SUPPLIED RECORDS:
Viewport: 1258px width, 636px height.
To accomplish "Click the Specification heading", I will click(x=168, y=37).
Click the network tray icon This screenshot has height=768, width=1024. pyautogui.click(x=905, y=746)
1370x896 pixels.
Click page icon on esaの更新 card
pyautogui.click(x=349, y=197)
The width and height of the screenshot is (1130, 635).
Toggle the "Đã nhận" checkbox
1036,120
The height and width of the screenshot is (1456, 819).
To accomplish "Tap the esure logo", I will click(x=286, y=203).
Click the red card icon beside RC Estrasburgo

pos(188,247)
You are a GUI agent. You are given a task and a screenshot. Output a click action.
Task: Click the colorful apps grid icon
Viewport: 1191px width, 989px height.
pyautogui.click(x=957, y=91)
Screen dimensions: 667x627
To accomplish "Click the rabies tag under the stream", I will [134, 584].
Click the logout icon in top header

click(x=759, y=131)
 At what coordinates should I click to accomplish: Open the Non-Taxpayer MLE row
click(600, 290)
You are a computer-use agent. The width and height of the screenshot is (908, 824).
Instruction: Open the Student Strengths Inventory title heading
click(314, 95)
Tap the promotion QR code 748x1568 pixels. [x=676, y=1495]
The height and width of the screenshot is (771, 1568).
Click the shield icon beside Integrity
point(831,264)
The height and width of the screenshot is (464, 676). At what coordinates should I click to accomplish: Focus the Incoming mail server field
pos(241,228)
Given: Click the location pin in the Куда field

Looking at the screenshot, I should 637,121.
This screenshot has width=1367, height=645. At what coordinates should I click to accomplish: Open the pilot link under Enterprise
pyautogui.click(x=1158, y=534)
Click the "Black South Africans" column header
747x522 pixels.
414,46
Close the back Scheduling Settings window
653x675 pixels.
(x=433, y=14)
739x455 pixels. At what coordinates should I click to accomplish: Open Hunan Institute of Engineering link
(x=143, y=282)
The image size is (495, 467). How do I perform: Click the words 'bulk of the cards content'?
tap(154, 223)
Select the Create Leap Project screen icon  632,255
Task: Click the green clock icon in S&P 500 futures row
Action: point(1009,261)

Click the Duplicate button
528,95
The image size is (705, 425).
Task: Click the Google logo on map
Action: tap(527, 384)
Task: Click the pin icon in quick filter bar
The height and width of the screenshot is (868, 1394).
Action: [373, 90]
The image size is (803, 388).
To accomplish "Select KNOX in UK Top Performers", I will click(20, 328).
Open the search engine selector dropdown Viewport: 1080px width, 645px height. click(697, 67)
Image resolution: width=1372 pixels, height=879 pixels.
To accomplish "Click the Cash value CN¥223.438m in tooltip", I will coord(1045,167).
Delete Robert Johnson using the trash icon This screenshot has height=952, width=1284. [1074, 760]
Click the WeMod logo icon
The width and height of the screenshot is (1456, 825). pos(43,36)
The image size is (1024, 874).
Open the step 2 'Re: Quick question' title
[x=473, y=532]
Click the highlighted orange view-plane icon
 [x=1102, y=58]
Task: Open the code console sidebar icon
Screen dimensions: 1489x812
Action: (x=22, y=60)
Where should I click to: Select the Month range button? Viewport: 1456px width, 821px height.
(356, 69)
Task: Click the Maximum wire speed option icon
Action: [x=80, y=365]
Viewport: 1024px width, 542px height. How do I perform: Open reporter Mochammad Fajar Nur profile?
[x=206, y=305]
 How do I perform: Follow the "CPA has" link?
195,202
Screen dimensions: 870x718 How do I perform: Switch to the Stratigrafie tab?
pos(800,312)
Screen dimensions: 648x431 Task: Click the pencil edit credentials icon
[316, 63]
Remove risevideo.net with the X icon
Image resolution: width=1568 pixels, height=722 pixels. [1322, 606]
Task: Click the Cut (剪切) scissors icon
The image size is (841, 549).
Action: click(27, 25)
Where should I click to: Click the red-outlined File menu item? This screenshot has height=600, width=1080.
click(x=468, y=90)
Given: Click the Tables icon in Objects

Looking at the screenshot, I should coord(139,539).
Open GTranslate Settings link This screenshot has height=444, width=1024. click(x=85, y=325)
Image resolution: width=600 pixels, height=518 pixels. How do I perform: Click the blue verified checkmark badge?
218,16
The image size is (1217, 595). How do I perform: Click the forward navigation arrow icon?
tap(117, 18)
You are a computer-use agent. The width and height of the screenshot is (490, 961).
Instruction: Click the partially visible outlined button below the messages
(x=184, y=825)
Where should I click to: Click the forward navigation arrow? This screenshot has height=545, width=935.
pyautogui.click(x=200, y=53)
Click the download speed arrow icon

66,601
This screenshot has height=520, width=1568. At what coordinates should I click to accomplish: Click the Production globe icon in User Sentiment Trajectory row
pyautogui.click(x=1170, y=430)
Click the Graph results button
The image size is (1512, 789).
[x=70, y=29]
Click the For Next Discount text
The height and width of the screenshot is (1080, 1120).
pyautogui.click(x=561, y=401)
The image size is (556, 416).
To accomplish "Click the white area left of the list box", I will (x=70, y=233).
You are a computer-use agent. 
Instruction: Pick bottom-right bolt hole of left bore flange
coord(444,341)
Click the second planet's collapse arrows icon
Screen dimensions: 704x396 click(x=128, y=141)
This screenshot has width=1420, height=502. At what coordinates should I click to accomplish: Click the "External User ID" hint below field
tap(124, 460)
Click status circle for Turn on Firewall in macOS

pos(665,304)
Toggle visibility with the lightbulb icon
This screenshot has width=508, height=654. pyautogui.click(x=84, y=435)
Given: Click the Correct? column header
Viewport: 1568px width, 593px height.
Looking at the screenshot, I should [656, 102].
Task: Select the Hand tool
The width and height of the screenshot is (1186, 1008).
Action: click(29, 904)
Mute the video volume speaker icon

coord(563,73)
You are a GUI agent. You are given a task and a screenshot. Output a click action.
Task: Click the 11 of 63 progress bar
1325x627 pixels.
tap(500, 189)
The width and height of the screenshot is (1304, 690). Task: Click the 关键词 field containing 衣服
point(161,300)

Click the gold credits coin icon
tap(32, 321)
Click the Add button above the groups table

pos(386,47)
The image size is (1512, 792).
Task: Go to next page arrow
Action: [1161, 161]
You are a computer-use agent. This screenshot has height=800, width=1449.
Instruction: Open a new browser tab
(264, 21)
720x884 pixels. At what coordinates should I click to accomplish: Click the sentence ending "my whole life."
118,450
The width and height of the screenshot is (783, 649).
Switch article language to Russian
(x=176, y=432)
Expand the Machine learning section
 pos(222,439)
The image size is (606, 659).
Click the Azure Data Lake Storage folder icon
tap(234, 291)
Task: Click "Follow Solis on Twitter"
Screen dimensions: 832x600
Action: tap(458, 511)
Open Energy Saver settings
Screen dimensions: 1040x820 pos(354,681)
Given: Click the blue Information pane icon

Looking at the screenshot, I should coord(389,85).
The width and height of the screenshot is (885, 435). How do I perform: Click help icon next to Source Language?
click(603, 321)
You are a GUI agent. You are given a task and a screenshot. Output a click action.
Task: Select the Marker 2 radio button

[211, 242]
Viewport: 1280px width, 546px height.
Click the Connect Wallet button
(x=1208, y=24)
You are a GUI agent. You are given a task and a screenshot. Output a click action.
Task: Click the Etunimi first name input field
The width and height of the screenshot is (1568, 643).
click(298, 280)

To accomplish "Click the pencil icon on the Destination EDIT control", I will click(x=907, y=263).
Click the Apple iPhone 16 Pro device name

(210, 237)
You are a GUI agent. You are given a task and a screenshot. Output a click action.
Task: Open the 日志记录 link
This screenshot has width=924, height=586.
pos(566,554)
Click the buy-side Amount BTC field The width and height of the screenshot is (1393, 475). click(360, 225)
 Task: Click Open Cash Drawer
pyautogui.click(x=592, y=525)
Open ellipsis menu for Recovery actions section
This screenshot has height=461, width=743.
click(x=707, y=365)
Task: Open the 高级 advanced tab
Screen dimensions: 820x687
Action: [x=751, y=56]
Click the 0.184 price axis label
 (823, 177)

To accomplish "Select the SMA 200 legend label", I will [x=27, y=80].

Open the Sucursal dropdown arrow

PROBLEM TO SOLVE: Return every line from the entries that holds the string "computer".

EXPECTED OUTPUT:
You are a computer-use agent. The width and height of the screenshot is (908, 824).
You are a computer-use agent. The width and height of the screenshot is (490, 961).
You are a computer-use agent. 
You are a computer-use agent. This screenshot has height=800, width=1449.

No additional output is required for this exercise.